Effects of the adipokinetic hormone/red pigment‐concentrating hormone ( AKH / RPCH ) family of peptides on MK ‐801‐induced schizophrenia models

The adipokinetic and red pigment‐concentrating hormone ( AKH / RPCH ) family of peptides controls fat, carbohydrate, and protein metabolism in insects. In our previous study, we showed that AKH possesses antidepressant, anxiolytic, and analgesic effects, causes hyperlocomotion, and exerts neuroprotective effects and increased brain neurotrophic factors in mice. The aim of this study was to investigate the effects of Anax imperator AKH (Ani‐ AKH ), Libellula auripennis AKH (Lia‐ AKH ), and Phormia‐Terra hypertrehalosemic hormone (Pht‐Hr TH ) on MK ‐801‐induced memory deterioration in the active allothetic place avoidance test ( AAPA ) and MK ‐801‐induced sensorimotor gating deficit in the prepulse inhibition test ( PPI ). In the AAPA task, Long–Evans rats were treated with Ani‐ AKH (2 mg/kg), Lia‐ AKH (2 mg/kg), Pht‐Hr TH (2 mg/kg), MK ‐801 (0.15 mg/kg), and the combination of MK ‐801 with the hormones subchronically. In the prepulse inhibition test, Wistar albino rats were treated with Ani‐ AKH (1 mg/kg), Lia‐ AKH (1 mg/kg), Pht‐Hr TH (1 mg/kg), MK ‐801 (0.1 mg/kg), or the combination of MK ‐801 with hormones acutely before the test. In our study, Ani‐ AKH (2 mg/kg), Lia‐ AKH (2 mg/kg), and Pht‐Hr TH (2 mg/kg) reversed MK ‐801 (0.15 mg/kg)‐induced cognitive memory impairment effects in the AAPA task.

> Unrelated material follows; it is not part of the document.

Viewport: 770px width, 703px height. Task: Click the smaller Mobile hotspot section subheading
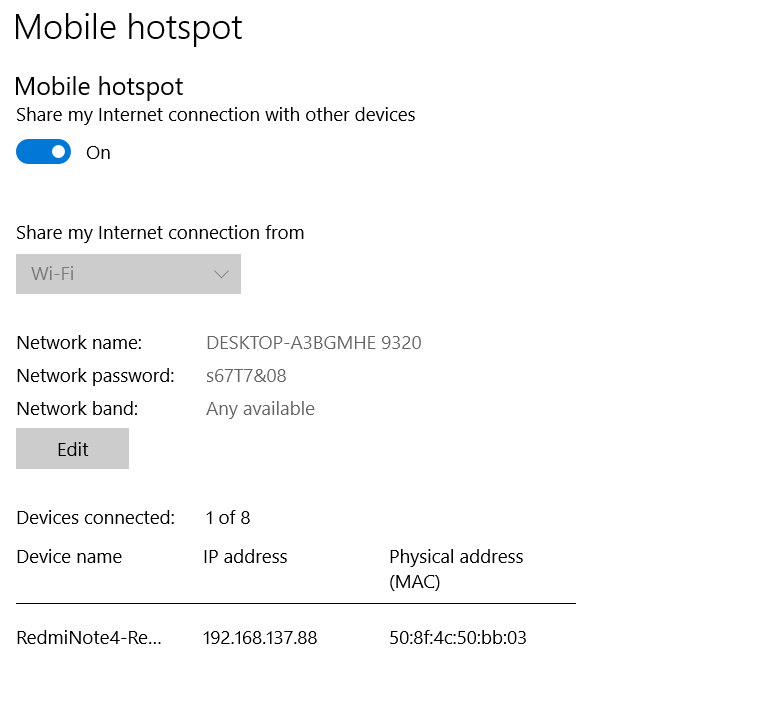99,87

Lia‐ AKH (1 mg/kg) significantly potentiated the MK ‐801‐induced PPI disruption, while Ani‐ AKH (1 mg/kg) partially potentiated the impairment caused by MK ‐801, and Pht‐Hr TH did not modify the effect of MK ‐801. In conclusion, AKH had no effect in sensorimotor gating deficits in the PPI test in schizophrenia model while AKH improved memory in the schizophrenia model of MK ‐801.